Without trying to stir up the inevitable Favre/Rodgers debate, I am torn on which was the greater season. Rodgers had a statistically superior season, yet Favre brought a Super Bowl title to Green Bay. Does a Super Bowl victory sway the vote? They both had MVP seasons, so do they offset each other? What about the failure in the playoffs for the 2011 Packers-does this drop Rodgers from a potentially higher ranking?
After careful consideration, I have to agree with the experts.
While Rodgers had without question an excellent season, the 2011 Packers season was ultimately a failure. After going 15-1 in the regular season, to lose in their first playoff game was cause for much pain and many questions by the fans. Rodgers ranking in this series no doubt was affected by this early exit in the playoffs, and we can only imagine where he could have ranked if not for their playoff failure.
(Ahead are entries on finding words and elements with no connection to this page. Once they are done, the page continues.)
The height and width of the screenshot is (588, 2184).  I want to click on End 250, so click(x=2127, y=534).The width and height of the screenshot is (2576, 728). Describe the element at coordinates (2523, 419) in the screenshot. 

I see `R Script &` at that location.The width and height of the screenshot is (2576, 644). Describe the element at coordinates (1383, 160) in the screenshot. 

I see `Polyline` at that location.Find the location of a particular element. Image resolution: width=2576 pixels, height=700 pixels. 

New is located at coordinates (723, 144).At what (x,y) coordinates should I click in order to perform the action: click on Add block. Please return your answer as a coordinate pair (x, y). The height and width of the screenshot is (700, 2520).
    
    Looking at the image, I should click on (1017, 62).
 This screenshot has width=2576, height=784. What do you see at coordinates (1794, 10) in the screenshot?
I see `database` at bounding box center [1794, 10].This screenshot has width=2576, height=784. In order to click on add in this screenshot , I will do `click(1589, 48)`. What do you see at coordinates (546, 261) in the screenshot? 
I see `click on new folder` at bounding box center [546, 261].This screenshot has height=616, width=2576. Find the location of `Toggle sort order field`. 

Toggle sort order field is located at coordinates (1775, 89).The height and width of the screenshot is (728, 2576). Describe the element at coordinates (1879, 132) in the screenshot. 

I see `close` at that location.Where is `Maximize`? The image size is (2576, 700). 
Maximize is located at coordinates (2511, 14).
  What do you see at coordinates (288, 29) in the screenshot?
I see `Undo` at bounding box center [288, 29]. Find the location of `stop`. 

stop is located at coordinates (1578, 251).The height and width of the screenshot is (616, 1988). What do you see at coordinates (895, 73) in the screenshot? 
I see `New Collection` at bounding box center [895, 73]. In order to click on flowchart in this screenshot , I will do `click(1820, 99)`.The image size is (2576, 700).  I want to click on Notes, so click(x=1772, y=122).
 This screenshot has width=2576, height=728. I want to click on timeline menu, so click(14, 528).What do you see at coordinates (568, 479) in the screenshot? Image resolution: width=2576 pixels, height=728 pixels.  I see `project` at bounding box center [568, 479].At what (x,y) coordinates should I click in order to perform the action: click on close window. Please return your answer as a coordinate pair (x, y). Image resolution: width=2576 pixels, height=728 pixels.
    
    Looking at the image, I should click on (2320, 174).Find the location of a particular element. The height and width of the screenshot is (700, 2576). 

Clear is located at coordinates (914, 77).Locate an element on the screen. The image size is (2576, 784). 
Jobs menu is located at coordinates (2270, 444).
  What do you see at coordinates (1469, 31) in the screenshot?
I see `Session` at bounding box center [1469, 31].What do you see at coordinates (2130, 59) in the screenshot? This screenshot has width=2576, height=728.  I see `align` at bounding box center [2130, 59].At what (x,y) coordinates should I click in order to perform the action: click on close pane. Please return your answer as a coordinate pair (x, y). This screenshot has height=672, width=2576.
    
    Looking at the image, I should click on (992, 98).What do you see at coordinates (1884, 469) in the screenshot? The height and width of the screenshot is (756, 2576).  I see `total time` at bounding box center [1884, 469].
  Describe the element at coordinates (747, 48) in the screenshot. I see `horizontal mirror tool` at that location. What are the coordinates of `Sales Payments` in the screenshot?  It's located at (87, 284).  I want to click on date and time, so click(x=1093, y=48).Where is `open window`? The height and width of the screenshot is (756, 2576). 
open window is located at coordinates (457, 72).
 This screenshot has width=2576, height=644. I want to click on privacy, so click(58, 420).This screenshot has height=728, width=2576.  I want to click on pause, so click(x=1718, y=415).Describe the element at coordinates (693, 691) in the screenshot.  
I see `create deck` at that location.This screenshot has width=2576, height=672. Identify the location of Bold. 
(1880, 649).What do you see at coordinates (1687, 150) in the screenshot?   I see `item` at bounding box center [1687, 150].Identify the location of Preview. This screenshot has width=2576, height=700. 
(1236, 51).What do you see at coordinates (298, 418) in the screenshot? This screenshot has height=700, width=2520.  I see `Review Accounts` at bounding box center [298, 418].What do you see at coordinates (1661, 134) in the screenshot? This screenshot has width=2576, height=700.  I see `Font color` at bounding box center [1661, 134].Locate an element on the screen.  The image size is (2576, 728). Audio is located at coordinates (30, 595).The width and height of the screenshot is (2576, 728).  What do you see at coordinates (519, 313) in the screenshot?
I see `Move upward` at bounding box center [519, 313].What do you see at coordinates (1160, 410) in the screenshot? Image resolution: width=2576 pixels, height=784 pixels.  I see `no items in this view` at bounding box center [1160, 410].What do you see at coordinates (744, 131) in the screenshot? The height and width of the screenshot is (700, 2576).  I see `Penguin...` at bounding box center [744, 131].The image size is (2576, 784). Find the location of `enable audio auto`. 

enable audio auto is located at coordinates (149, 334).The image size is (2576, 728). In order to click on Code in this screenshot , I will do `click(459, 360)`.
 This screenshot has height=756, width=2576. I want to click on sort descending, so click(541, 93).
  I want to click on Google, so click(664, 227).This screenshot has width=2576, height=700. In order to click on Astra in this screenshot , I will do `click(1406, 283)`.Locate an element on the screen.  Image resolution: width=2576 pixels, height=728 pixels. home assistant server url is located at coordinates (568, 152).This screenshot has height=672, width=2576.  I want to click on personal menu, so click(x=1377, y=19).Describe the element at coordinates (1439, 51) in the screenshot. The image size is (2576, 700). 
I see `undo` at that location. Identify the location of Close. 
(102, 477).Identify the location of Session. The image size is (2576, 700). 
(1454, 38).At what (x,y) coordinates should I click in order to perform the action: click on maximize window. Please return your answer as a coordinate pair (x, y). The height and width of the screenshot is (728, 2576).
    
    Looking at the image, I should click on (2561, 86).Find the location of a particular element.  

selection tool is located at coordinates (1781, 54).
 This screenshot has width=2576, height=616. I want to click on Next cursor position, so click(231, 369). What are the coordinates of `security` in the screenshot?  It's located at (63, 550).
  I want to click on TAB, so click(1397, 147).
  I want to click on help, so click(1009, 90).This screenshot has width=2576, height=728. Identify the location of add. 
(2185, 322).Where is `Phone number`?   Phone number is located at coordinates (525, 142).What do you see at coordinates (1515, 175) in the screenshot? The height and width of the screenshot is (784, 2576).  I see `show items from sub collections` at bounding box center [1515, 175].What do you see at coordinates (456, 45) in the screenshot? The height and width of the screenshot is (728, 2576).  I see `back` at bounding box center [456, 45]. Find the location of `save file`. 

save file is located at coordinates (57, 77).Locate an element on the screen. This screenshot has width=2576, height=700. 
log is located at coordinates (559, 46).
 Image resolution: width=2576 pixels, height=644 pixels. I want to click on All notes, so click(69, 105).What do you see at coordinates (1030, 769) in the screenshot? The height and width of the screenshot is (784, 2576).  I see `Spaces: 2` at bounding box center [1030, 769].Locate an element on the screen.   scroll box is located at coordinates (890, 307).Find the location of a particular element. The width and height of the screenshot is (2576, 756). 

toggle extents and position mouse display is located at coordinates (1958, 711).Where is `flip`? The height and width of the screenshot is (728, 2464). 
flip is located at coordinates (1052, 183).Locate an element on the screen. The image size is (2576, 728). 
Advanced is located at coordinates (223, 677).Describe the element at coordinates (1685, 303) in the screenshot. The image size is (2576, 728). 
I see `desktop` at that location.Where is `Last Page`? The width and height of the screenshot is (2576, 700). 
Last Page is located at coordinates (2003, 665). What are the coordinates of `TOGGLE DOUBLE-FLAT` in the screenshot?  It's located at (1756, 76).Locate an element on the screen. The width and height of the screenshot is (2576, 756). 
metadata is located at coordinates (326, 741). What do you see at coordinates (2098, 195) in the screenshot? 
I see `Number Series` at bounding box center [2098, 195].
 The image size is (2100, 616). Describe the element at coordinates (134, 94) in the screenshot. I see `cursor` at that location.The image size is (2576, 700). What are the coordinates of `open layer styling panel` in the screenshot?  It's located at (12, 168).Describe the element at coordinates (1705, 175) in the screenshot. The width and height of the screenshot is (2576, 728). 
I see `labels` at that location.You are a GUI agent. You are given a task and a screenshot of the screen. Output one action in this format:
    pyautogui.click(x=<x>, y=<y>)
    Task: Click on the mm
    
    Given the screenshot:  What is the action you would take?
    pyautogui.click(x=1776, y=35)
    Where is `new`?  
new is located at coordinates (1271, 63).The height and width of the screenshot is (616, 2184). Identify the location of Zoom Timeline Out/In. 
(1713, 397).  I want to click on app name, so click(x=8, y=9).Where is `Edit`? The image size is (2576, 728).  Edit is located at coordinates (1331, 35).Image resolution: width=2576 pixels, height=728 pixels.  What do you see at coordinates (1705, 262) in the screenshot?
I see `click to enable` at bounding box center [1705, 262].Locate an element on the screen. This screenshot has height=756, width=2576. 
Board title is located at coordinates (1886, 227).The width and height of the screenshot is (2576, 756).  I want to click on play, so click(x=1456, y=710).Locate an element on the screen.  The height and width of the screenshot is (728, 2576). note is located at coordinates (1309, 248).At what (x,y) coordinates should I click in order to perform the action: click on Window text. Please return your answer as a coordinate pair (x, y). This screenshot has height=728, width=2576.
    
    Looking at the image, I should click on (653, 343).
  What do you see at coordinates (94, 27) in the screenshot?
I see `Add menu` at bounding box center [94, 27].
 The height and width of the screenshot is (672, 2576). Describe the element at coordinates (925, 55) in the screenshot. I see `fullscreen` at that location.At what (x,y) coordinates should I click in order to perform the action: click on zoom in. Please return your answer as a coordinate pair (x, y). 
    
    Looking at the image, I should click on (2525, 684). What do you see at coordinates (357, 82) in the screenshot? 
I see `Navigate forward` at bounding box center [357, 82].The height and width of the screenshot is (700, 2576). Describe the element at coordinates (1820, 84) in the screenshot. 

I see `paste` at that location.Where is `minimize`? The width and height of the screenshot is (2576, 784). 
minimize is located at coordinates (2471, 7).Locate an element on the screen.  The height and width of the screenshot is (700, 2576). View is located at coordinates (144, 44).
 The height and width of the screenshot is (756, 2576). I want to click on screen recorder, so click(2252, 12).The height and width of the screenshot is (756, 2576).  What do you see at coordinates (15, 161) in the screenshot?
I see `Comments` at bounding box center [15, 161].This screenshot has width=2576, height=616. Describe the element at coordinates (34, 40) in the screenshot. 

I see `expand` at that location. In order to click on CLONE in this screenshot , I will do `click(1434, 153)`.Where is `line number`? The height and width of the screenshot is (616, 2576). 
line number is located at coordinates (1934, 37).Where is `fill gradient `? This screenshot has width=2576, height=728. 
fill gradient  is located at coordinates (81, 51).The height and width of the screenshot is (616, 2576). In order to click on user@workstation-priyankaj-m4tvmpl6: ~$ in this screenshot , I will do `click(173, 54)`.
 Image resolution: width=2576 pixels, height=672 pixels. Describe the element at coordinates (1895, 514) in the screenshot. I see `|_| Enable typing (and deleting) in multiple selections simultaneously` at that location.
Favre's season, while not close to the statistical excellence of Rodgers', resulted in bringing a championship to Green Bay. If greatness is measured by individual season success, an MVP season plus a Super Bowl title for Favre outweighs Rodgers. While one can never take away the 2011 season for the reigning MVP, Favre's 1996 season ranks ahead of Rodgers by the slightest of margins.
Go ahead, fire up the torches and sharpen the pitchforks.